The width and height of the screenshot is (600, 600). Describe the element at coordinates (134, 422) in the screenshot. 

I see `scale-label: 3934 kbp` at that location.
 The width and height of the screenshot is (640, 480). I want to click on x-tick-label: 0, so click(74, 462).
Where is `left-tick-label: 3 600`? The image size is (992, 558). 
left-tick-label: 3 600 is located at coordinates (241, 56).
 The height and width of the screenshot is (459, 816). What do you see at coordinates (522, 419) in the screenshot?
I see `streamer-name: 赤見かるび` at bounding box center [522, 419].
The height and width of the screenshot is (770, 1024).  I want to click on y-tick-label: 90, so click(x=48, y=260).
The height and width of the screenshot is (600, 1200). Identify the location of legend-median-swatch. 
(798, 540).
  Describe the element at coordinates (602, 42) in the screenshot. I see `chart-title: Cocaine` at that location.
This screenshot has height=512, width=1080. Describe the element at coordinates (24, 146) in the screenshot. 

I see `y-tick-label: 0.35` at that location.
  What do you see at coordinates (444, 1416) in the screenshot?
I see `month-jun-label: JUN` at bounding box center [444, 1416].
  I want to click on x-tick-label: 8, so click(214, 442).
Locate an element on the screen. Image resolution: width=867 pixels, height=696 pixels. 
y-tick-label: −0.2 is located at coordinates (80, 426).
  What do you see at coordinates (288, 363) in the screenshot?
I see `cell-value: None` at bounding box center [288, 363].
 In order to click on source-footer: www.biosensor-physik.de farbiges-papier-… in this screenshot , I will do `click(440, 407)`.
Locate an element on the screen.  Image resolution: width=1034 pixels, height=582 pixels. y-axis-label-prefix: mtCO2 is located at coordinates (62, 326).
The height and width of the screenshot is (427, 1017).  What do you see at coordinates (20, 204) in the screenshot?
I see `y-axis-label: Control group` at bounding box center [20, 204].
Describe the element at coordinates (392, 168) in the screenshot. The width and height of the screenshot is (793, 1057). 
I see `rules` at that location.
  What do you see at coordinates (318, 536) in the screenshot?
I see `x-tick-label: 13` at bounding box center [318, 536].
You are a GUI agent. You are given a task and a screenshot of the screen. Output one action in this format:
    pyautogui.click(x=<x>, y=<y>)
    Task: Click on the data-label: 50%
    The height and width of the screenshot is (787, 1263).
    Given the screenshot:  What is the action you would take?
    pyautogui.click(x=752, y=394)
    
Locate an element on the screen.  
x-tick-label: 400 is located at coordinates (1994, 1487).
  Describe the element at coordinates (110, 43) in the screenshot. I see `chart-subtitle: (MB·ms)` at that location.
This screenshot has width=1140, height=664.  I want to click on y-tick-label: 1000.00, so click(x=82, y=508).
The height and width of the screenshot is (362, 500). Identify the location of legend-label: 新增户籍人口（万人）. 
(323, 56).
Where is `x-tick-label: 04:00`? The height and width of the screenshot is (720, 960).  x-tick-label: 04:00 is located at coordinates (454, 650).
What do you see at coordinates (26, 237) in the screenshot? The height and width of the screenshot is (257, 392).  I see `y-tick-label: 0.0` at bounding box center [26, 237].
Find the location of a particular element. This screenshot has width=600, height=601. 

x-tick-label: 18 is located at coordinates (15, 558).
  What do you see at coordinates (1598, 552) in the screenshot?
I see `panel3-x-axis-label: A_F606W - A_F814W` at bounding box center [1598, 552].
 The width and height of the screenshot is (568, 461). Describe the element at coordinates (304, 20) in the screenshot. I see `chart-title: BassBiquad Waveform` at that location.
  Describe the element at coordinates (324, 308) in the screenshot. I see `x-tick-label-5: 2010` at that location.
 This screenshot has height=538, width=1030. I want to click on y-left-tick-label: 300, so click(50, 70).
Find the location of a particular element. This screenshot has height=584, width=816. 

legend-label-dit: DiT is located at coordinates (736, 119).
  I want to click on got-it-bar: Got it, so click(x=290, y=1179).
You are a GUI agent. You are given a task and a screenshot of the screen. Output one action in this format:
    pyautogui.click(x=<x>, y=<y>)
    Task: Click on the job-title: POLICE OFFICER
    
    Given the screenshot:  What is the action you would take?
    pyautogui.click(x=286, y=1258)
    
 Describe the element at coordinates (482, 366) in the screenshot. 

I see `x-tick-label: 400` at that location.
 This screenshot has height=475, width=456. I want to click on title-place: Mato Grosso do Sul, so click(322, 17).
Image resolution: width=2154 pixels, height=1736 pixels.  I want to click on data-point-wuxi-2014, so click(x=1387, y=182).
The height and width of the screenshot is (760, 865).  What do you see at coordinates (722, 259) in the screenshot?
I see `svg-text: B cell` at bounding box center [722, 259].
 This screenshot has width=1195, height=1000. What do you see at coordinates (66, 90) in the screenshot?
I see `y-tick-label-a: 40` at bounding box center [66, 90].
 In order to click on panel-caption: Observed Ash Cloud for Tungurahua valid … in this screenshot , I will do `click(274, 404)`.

● **Task to complete**
Reproduce the entire listing above verbatim, keeping every line unchanged.

● **Your solution**
The width and height of the screenshot is (600, 600). Describe the element at coordinates (134, 422) in the screenshot. 

I see `scale-label: 3934 kbp` at that location.
 The width and height of the screenshot is (640, 480). I want to click on x-tick-label: 0, so click(74, 462).
Where is `left-tick-label: 3 600`? The image size is (992, 558). 
left-tick-label: 3 600 is located at coordinates (241, 56).
 The height and width of the screenshot is (459, 816). What do you see at coordinates (522, 419) in the screenshot?
I see `streamer-name: 赤見かるび` at bounding box center [522, 419].
The height and width of the screenshot is (770, 1024).  I want to click on y-tick-label: 90, so click(x=48, y=260).
The height and width of the screenshot is (600, 1200). Identify the location of legend-median-swatch. 
(798, 540).
  Describe the element at coordinates (602, 42) in the screenshot. I see `chart-title: Cocaine` at that location.
This screenshot has height=512, width=1080. Describe the element at coordinates (24, 146) in the screenshot. 

I see `y-tick-label: 0.35` at that location.
  What do you see at coordinates (444, 1416) in the screenshot?
I see `month-jun-label: JUN` at bounding box center [444, 1416].
  I want to click on x-tick-label: 8, so click(214, 442).
Locate an element on the screen. Image resolution: width=867 pixels, height=696 pixels. 
y-tick-label: −0.2 is located at coordinates (80, 426).
  What do you see at coordinates (288, 363) in the screenshot?
I see `cell-value: None` at bounding box center [288, 363].
 In order to click on source-footer: www.biosensor-physik.de farbiges-papier-… in this screenshot , I will do `click(440, 407)`.
Locate an element on the screen.  Image resolution: width=1034 pixels, height=582 pixels. y-axis-label-prefix: mtCO2 is located at coordinates (62, 326).
The height and width of the screenshot is (427, 1017).  What do you see at coordinates (20, 204) in the screenshot?
I see `y-axis-label: Control group` at bounding box center [20, 204].
Describe the element at coordinates (392, 168) in the screenshot. The width and height of the screenshot is (793, 1057). 
I see `rules` at that location.
  What do you see at coordinates (318, 536) in the screenshot?
I see `x-tick-label: 13` at bounding box center [318, 536].
You are a GUI agent. You are given a task and a screenshot of the screen. Output one action in this format:
    pyautogui.click(x=<x>, y=<y>)
    Task: Click on the data-label: 50%
    The height and width of the screenshot is (787, 1263).
    Given the screenshot:  What is the action you would take?
    pyautogui.click(x=752, y=394)
    
Locate an element on the screen.  
x-tick-label: 400 is located at coordinates (1994, 1487).
  Describe the element at coordinates (110, 43) in the screenshot. I see `chart-subtitle: (MB·ms)` at that location.
This screenshot has width=1140, height=664.  I want to click on y-tick-label: 1000.00, so click(x=82, y=508).
The height and width of the screenshot is (362, 500). Identify the location of legend-label: 新增户籍人口（万人）. 
(323, 56).
Where is `x-tick-label: 04:00`? The height and width of the screenshot is (720, 960).  x-tick-label: 04:00 is located at coordinates (454, 650).
What do you see at coordinates (26, 237) in the screenshot? The height and width of the screenshot is (257, 392).  I see `y-tick-label: 0.0` at bounding box center [26, 237].
Find the location of a particular element. This screenshot has width=600, height=601. 

x-tick-label: 18 is located at coordinates (15, 558).
  What do you see at coordinates (1598, 552) in the screenshot?
I see `panel3-x-axis-label: A_F606W - A_F814W` at bounding box center [1598, 552].
 The width and height of the screenshot is (568, 461). Describe the element at coordinates (304, 20) in the screenshot. I see `chart-title: BassBiquad Waveform` at that location.
  Describe the element at coordinates (324, 308) in the screenshot. I see `x-tick-label-5: 2010` at that location.
 This screenshot has height=538, width=1030. I want to click on y-left-tick-label: 300, so click(50, 70).
Find the location of a particular element. This screenshot has height=584, width=816. 

legend-label-dit: DiT is located at coordinates (736, 119).
  I want to click on got-it-bar: Got it, so click(x=290, y=1179).
You are a GUI agent. You are given a task and a screenshot of the screen. Output one action in this format:
    pyautogui.click(x=<x>, y=<y>)
    Task: Click on the job-title: POLICE OFFICER
    
    Given the screenshot:  What is the action you would take?
    pyautogui.click(x=286, y=1258)
    
 Describe the element at coordinates (482, 366) in the screenshot. 

I see `x-tick-label: 400` at that location.
 This screenshot has height=475, width=456. I want to click on title-place: Mato Grosso do Sul, so click(322, 17).
Image resolution: width=2154 pixels, height=1736 pixels.  I want to click on data-point-wuxi-2014, so click(x=1387, y=182).
The height and width of the screenshot is (760, 865).  What do you see at coordinates (722, 259) in the screenshot?
I see `svg-text: B cell` at bounding box center [722, 259].
 This screenshot has width=1195, height=1000. What do you see at coordinates (66, 90) in the screenshot?
I see `y-tick-label-a: 40` at bounding box center [66, 90].
 In order to click on panel-caption: Observed Ash Cloud for Tungurahua valid … in this screenshot , I will do `click(274, 404)`.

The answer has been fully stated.